TASK TO CARRY OUT:
Copy out every line of the listing below without changing a single character.

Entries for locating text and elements

§ §

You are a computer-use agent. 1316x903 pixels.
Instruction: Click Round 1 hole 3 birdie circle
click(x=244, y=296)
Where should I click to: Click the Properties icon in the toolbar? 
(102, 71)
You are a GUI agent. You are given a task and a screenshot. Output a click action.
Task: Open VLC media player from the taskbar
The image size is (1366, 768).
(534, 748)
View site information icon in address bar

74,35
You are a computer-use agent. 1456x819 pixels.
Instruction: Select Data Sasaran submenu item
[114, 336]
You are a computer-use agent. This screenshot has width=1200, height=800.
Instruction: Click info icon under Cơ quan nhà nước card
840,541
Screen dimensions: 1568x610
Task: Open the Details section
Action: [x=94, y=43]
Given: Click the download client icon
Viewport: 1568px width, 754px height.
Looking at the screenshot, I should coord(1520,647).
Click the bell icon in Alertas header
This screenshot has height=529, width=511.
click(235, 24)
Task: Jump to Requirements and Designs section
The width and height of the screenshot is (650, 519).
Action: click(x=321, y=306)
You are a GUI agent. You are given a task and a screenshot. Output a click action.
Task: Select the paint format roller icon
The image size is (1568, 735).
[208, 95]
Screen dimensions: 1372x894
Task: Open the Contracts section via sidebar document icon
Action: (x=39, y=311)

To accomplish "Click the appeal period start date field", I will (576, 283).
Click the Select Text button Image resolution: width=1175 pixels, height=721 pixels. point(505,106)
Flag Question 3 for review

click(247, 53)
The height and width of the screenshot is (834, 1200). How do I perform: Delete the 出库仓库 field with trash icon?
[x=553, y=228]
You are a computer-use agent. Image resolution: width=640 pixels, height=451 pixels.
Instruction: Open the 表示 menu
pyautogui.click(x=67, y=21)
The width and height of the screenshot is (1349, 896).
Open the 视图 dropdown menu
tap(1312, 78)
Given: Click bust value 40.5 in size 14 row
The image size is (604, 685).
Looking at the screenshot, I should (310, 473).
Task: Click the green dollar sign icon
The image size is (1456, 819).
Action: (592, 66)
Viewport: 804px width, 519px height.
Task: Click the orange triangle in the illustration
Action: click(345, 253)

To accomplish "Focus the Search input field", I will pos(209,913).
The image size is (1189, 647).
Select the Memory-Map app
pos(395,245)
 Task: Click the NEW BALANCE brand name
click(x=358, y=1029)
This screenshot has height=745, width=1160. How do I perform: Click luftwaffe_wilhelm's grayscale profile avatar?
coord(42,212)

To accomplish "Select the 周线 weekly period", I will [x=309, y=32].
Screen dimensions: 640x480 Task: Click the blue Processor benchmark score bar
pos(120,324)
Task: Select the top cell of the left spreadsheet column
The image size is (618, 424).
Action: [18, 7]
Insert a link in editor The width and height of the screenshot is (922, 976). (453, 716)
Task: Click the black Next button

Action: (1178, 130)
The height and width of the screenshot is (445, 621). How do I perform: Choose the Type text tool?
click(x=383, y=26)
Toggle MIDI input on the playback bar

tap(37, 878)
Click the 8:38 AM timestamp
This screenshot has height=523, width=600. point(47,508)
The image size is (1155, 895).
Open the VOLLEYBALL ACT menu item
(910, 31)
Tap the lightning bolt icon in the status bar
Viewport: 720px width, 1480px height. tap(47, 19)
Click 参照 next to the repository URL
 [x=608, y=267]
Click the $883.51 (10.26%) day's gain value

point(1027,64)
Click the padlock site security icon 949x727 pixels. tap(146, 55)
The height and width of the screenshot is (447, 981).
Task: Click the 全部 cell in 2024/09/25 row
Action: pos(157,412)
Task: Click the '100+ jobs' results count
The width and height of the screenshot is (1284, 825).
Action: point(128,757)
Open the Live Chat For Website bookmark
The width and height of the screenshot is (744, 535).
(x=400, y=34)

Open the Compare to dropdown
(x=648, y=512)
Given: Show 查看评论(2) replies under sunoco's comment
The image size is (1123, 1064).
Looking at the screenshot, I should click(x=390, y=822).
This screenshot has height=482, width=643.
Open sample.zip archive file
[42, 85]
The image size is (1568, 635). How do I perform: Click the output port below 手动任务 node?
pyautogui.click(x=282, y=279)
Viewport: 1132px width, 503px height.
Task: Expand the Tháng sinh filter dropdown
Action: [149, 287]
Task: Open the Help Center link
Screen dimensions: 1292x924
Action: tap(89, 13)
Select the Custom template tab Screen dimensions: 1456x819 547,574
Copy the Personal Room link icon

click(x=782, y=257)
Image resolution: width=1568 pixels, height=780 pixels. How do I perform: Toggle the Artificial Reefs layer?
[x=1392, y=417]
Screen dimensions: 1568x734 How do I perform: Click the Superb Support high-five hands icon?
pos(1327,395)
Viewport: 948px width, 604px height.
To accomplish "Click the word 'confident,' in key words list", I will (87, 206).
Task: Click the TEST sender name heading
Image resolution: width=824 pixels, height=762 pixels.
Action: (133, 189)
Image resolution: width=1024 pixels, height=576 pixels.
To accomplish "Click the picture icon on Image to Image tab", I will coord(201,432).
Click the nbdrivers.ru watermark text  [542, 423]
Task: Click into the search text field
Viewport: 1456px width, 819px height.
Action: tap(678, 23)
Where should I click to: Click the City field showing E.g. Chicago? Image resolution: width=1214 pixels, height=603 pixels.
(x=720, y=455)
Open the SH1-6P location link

§ §

FINISHED TASK:
You are a computer-use agent. 1316x903 pixels.
Instruction: Click Round 1 hole 3 birdie circle
click(x=244, y=296)
Where should I click to: Click the Properties icon in the toolbar? 
(102, 71)
You are a GUI agent. You are given a task and a screenshot. Output a click action.
Task: Open VLC media player from the taskbar
The image size is (1366, 768).
(534, 748)
View site information icon in address bar

74,35
You are a computer-use agent. 1456x819 pixels.
Instruction: Select Data Sasaran submenu item
[114, 336]
You are a computer-use agent. This screenshot has width=1200, height=800.
Instruction: Click info icon under Cơ quan nhà nước card
840,541
Screen dimensions: 1568x610
Task: Open the Details section
Action: [x=94, y=43]
Given: Click the download client icon
Viewport: 1568px width, 754px height.
Looking at the screenshot, I should coord(1520,647).
Click the bell icon in Alertas header
This screenshot has height=529, width=511.
click(235, 24)
Task: Jump to Requirements and Designs section
The width and height of the screenshot is (650, 519).
Action: click(x=321, y=306)
You are a GUI agent. You are given a task and a screenshot. Output a click action.
Task: Select the paint format roller icon
The image size is (1568, 735).
[208, 95]
Screen dimensions: 1372x894
Task: Open the Contracts section via sidebar document icon
Action: (x=39, y=311)

To accomplish "Click the appeal period start date field", I will (576, 283).
Click the Select Text button Image resolution: width=1175 pixels, height=721 pixels. point(505,106)
Flag Question 3 for review

click(247, 53)
The height and width of the screenshot is (834, 1200). How do I perform: Delete the 出库仓库 field with trash icon?
[x=553, y=228]
You are a computer-use agent. Image resolution: width=640 pixels, height=451 pixels.
Instruction: Open the 表示 menu
pyautogui.click(x=67, y=21)
The width and height of the screenshot is (1349, 896).
Open the 视图 dropdown menu
tap(1312, 78)
Given: Click bust value 40.5 in size 14 row
The image size is (604, 685).
Looking at the screenshot, I should (310, 473).
Task: Click the green dollar sign icon
The image size is (1456, 819).
Action: (592, 66)
Viewport: 804px width, 519px height.
Task: Click the orange triangle in the illustration
Action: click(345, 253)

To accomplish "Focus the Search input field", I will pos(209,913).
The image size is (1189, 647).
Select the Memory-Map app
pos(395,245)
 Task: Click the NEW BALANCE brand name
click(x=358, y=1029)
This screenshot has height=745, width=1160. How do I perform: Click luftwaffe_wilhelm's grayscale profile avatar?
coord(42,212)

To accomplish "Select the 周线 weekly period", I will [x=309, y=32].
Screen dimensions: 640x480 Task: Click the blue Processor benchmark score bar
pos(120,324)
Task: Select the top cell of the left spreadsheet column
The image size is (618, 424).
Action: [18, 7]
Insert a link in editor The width and height of the screenshot is (922, 976). (453, 716)
Task: Click the black Next button

Action: (1178, 130)
The height and width of the screenshot is (445, 621). How do I perform: Choose the Type text tool?
click(x=383, y=26)
Toggle MIDI input on the playback bar

tap(37, 878)
Click the 8:38 AM timestamp
This screenshot has height=523, width=600. point(47,508)
The image size is (1155, 895).
Open the VOLLEYBALL ACT menu item
(910, 31)
Tap the lightning bolt icon in the status bar
Viewport: 720px width, 1480px height. tap(47, 19)
Click 参照 next to the repository URL
 [x=608, y=267]
Click the $883.51 (10.26%) day's gain value

point(1027,64)
Click the padlock site security icon 949x727 pixels. tap(146, 55)
The height and width of the screenshot is (447, 981).
Task: Click the 全部 cell in 2024/09/25 row
Action: pos(157,412)
Task: Click the '100+ jobs' results count
The width and height of the screenshot is (1284, 825).
Action: point(128,757)
Open the Live Chat For Website bookmark
The width and height of the screenshot is (744, 535).
(x=400, y=34)

Open the Compare to dropdown
(x=648, y=512)
Given: Show 查看评论(2) replies under sunoco's comment
The image size is (1123, 1064).
Looking at the screenshot, I should click(x=390, y=822).
This screenshot has height=482, width=643.
Open sample.zip archive file
[42, 85]
The image size is (1568, 635). How do I perform: Click the output port below 手动任务 node?
pyautogui.click(x=282, y=279)
Viewport: 1132px width, 503px height.
Task: Expand the Tháng sinh filter dropdown
Action: [149, 287]
Task: Open the Help Center link
Screen dimensions: 1292x924
Action: tap(89, 13)
Select the Custom template tab Screen dimensions: 1456x819 547,574
Copy the Personal Room link icon

click(x=782, y=257)
Image resolution: width=1568 pixels, height=780 pixels. How do I perform: Toggle the Artificial Reefs layer?
[x=1392, y=417]
Screen dimensions: 1568x734 How do I perform: Click the Superb Support high-five hands icon?
pos(1327,395)
Viewport: 948px width, 604px height.
To accomplish "Click the word 'confident,' in key words list", I will (87, 206).
Task: Click the TEST sender name heading
Image resolution: width=824 pixels, height=762 pixels.
Action: (133, 189)
Image resolution: width=1024 pixels, height=576 pixels.
To accomplish "Click the picture icon on Image to Image tab", I will coord(201,432).
Click the nbdrivers.ru watermark text  [542, 423]
Task: Click into the search text field
Viewport: 1456px width, 819px height.
Action: tap(678, 23)
Where should I click to: Click the City field showing E.g. Chicago? Image resolution: width=1214 pixels, height=603 pixels.
(x=720, y=455)
Open the SH1-6P location link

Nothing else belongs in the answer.